Reasoning with Contexts in Description Logics

Ph.D. thesis abstract

Szymon Klarman

Thesis Szymon Klarman

 

Promotor: Prof.dr. F.A.H. van Harmelen

Co-promotor: Dr. K.S. Schlobach

Date of defense: February 27, 2013

This thesis offers novel insights into the question of how to represent and reason with contexts within the paradigm of Description Logic-based knowledge representation. We propose a generic logic-based framework, compatible with Description Logics, for modeling, studying and addressing a range of problems related to contextuality of knowledge, particularly in the Semantic Web environment. Our approach is inspired by John McCarthy’s theory of formalizing contexts in AI, in which contexts are treated as formal objects over which one can quantify and express first-order properties. Our basic conceptual contribution is a reinterpretation of this theory on the grounds of two-dimensional possible world semantics, where one dimension represents a usual object domain and the other a domain of contexts.
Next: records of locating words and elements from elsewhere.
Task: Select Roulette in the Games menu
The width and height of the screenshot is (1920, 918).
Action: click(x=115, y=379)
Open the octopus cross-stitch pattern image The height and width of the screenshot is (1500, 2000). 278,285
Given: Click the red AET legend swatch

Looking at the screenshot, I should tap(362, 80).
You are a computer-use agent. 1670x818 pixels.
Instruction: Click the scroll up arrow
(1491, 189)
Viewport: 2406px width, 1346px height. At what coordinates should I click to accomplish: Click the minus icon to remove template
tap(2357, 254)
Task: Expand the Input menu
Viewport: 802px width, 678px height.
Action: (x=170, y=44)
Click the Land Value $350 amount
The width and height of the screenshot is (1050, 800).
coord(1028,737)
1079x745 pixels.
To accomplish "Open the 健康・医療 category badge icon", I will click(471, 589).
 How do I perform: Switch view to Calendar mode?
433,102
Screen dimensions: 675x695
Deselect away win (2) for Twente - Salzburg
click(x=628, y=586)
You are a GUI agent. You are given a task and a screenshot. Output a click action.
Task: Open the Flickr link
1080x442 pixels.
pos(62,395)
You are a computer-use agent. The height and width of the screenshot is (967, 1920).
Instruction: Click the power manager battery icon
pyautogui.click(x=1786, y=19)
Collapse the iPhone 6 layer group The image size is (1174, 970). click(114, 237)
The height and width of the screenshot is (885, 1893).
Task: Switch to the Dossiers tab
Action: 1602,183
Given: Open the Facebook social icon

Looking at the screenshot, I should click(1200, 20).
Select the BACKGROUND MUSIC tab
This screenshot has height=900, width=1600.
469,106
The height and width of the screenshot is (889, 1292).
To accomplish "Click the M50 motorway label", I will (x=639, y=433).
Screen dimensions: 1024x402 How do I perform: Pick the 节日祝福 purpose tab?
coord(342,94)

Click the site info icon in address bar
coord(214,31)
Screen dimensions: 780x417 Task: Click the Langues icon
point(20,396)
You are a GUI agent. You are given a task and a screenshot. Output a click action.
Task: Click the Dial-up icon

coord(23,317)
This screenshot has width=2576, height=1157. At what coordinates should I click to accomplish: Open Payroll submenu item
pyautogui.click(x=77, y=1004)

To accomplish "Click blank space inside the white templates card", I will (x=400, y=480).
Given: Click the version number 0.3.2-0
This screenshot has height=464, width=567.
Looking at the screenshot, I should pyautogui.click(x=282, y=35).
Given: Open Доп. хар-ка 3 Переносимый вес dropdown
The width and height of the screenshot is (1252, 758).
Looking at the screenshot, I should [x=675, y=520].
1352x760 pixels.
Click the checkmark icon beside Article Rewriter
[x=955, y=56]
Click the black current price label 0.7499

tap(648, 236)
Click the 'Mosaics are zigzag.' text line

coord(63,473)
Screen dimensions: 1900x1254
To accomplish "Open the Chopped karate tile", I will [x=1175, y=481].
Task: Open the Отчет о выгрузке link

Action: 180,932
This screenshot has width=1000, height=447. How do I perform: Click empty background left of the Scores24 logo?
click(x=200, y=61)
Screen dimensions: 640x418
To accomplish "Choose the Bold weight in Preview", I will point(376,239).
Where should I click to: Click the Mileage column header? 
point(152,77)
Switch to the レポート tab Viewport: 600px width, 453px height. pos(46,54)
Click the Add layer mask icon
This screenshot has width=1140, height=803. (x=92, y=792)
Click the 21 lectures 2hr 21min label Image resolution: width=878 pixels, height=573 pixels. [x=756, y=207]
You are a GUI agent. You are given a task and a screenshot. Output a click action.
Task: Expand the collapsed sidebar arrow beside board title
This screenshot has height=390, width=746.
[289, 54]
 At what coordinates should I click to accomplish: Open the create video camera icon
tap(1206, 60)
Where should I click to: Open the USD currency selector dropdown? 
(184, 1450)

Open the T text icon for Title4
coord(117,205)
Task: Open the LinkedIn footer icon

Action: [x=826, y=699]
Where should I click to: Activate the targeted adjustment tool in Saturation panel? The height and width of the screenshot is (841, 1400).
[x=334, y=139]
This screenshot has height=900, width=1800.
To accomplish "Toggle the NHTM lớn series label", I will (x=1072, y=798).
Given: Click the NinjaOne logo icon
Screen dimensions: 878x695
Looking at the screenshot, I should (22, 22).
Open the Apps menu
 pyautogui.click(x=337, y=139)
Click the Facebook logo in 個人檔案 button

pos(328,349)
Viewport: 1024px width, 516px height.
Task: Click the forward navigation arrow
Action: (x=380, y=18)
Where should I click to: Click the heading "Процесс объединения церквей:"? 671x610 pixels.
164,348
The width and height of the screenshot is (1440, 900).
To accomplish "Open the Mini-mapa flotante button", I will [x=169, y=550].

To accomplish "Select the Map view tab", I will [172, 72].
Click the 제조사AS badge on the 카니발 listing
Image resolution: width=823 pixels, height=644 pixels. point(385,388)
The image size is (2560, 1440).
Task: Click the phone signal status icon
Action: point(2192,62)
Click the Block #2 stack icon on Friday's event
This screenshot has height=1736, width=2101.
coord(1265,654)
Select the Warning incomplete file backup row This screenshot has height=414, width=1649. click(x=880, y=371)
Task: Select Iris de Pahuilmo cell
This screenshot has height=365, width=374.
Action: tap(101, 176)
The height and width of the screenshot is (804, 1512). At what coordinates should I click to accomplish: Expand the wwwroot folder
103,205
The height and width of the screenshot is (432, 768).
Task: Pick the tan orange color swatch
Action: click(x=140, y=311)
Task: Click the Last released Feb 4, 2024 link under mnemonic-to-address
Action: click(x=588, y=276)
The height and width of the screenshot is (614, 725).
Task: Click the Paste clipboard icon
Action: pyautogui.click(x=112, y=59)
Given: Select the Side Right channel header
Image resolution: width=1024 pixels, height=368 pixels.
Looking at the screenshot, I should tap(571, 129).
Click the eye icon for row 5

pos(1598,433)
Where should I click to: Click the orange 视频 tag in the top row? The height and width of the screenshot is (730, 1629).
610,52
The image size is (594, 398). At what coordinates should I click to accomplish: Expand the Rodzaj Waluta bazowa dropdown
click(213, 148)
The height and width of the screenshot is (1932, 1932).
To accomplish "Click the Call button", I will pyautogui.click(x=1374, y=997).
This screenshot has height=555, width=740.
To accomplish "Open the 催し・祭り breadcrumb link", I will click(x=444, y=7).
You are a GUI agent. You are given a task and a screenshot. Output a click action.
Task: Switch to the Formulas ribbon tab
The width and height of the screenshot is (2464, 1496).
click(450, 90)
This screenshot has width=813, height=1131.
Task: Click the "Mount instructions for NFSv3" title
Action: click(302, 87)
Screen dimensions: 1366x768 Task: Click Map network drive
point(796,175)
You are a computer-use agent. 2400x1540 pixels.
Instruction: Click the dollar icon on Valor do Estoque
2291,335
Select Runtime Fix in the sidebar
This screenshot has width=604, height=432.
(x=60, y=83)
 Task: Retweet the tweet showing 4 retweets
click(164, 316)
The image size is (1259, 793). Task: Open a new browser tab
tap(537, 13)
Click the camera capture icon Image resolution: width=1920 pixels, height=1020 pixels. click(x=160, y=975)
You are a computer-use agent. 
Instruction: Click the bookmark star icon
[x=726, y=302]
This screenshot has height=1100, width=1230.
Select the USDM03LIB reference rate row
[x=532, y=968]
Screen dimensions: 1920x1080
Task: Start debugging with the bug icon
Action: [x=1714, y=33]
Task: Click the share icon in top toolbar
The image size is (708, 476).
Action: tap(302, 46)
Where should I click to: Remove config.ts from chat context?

The notion of context is thus identified with that of Kripkean possible world. Further, the framework accounts for two (possibly) interacting languages – the object and the context language – for explicit modeling of their respective domains. We argue that this general setup brings a unifying and highly explicatory perspective on a number of diverse problems reflecting the studied phenomenon. In particular, we provide the following contributions to support our claim:

  • We define a novel family of two-dimensional, two-sorted DLs of context, similar to product-like combinations of DLs with modal logics. We present results regarding their expressiveness, relationships to other known formalisms, and computational complexity of the basic decision problems, ranging from ExpTime- to 2ExpTime-completeness.
  • We apply the framework to the problem of ontology integration, and introduce a novel task of metaknowledge-driven selection and querying of data. We demonstrate the ease of the tasks under the proposed approach and report on a case study of aligning different versions of Wordnet ontologies.
  • We apply the framework to the problem of formal verification of data provenance records, and propose a novel provenance specification logic, based on a combination of Propositional Dynamic Logic with ontology query languages. Our proposal is validated against the test queries of The First Provenance Challenge, and supported with an analysis of its computational properties.
  • We apply the framework to the problem of reasoning with temporal data, and define a generic mechanism for constructing corresponding temporal query languages, based on combinations of linear temporal logics with ontology query languages. We elaborate on the practicality of our approach by enriching the query language and data annotations with additional temporal terms, and by proposing special restrictions that render temporal querying computationally cheap and relatively straightforward to implement.